ABOUT THIS TASK
Starting with the first line of the material, reproduce exactly each line up to and including the one that contains "Task: Click the Stop the service link", leaving out every picture.

EXTRACTED MATERIAL
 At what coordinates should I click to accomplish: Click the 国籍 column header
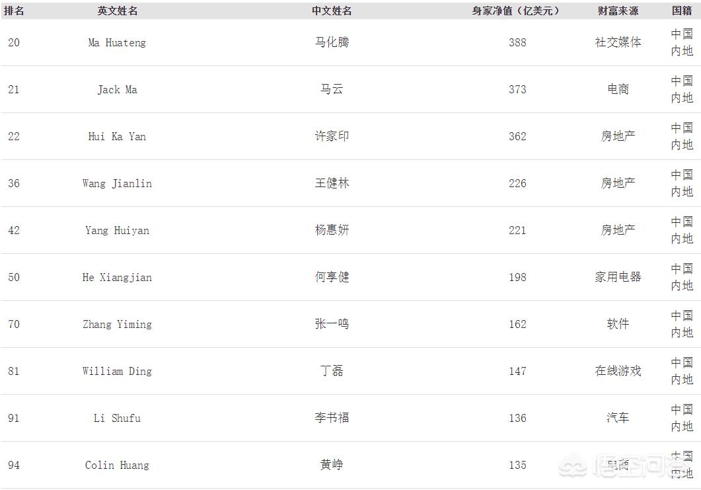682,11
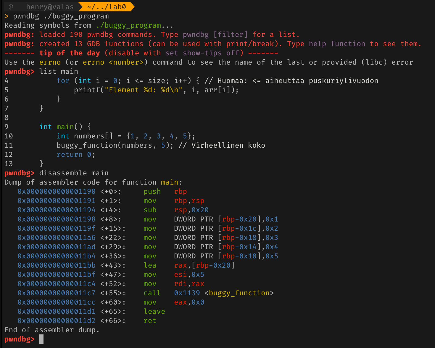The image size is (435, 348).
Task: Click the 'ret' instruction at offset +66
Action: click(x=150, y=321)
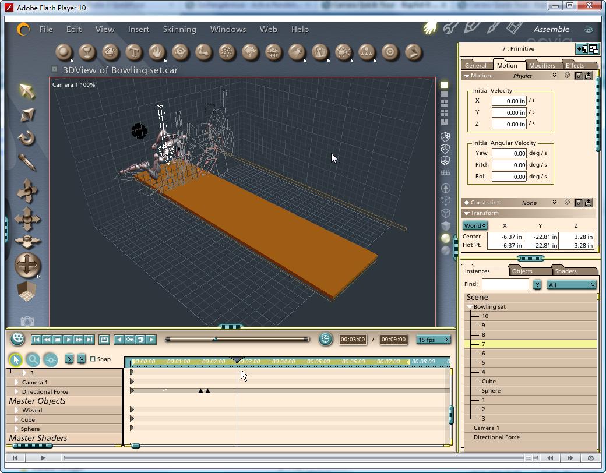This screenshot has width=606, height=473.
Task: Click the Initial Velocity X input field
Action: [x=509, y=101]
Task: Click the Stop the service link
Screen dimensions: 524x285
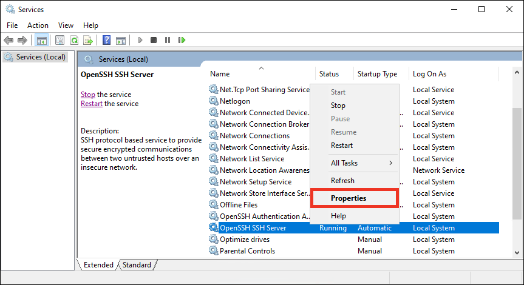Action: coord(88,95)
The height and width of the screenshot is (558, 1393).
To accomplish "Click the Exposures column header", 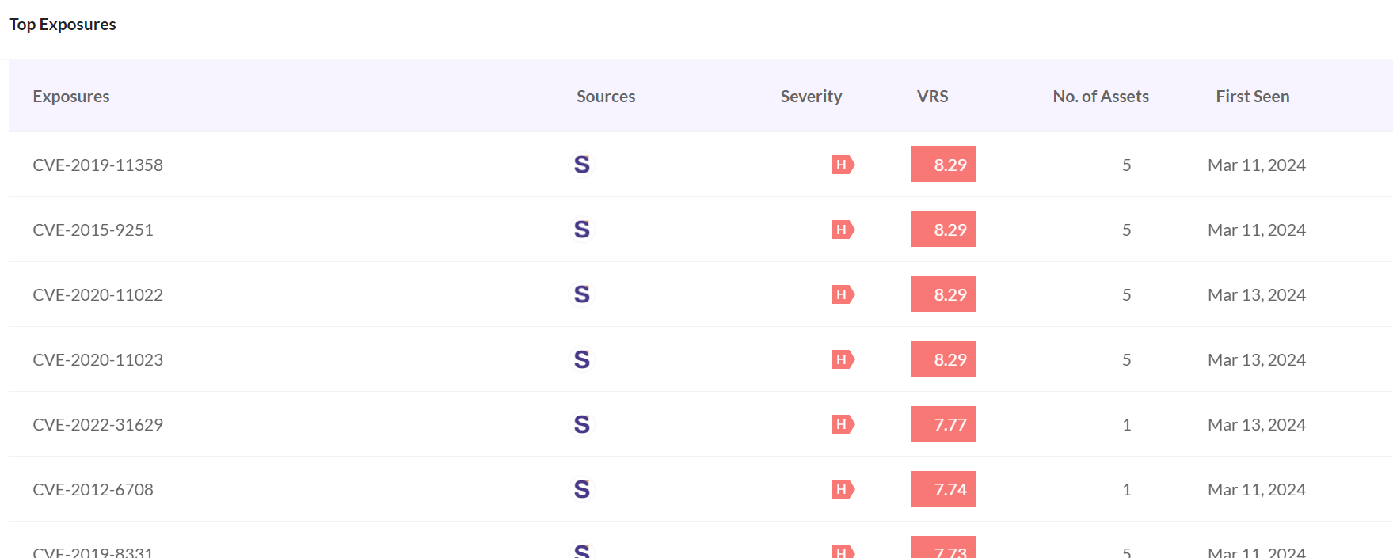I will point(71,97).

RESPONSE TO THE TASK
 At what coordinates should I click to accomplish: Click the 国籍 column header
682,11
The image size is (435, 348).
Task: Click the 'ret' instruction at offset +66
Action: click(x=150, y=321)
This screenshot has width=606, height=473.
Task: Click the Initial Velocity X input field
Action: [x=509, y=101]
Task: Click the Stop the service link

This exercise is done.